Aquila and Priscilla were a married couple who led and served not with loud words, eloquent speech or persuasive evangelism, but through their quiet and steadfast examples, their love for the Way, and their love for each other.

Consider Aquila and Priscilla’s relationship. Every time they are mentioned in Scripture, their names are together.


1. Knowledge

What kind of occupation did Priscilla and Aquila have?

Who was the man they met that shared this same trade while he also worked to serve God?

2. Comprehension

Why did Aquila and Priscilla have to leave their home in Rome and move to Corinth in the beginning of the story?

Why did Paul consider them to be such good friends and fellow laborers with him?

3. Connections

Think about your own friends, especially your friends at church if you have others your age in your congregation. Why do you value them? Why do you think they value you? Read the scripture Proverbs 27:17 and think of how that relates to your friendships. How did it relate to Paul and his friends?

young girl imagining qualities in her future spouse

Ask your child what kind of qualities they would like their future spouse to have.


1. Consider Aquila and Priscilla’s relationship. Every time they are mentioned in Scripture, their names are together. What kind of qualities helped them to have a strong marriage? Ask your child, What kind of qualities would you like your future spouse to have, and what kind of qualities should you possess as a husband or wife? Maybe write out a list of some of these qualities.

2. Reflect on why Aquila and Priscilla waited until after Apollos was done speaking in the synagogue to talk to him. Why might they have invited him into their home instead of staying at the synagogue? What might their tone have been as they taught him? Would they have pointed out all his errors or would they have taught him in humility?


1. Thank You for Your Service

Try to think of a husband and wife who work hard to serve in your congregation—maybe a couple who serves diligently without a great deal of recognition. Create a card and write a thank you to them for their commitment and hard work.

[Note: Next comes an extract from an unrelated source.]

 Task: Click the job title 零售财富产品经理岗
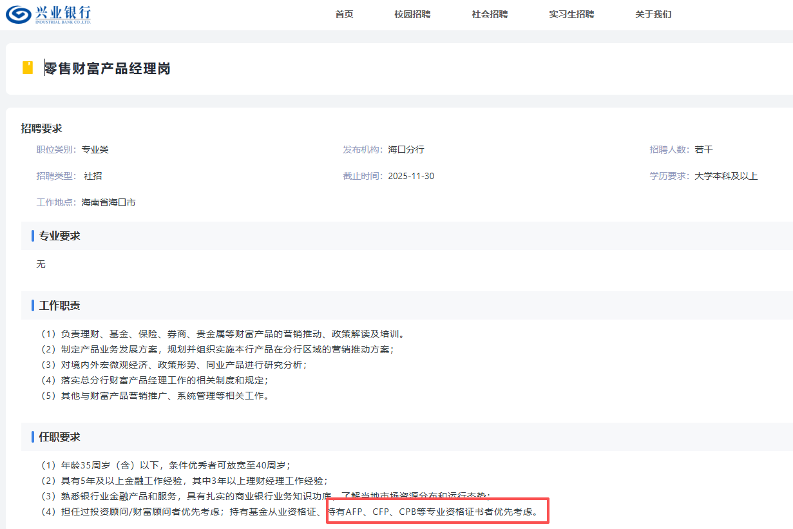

two kids hiding under a tent made out of chairs and a blanket

2. Build a Tent

Pretend you are Aquila and Priscilla and try your hand at the tentmaking trade. Take a sheet and some chairs and get creative! As you work, explore the different ways your tent can be set up and what might be appealing to guests. Then invite your siblings, pets, toys or parents to come inside. At the end of the day, reflect on how a tent is a temporary dwelling place, because just like Aquila and Priscilla’s tents, yours will have to be taken down and relocated.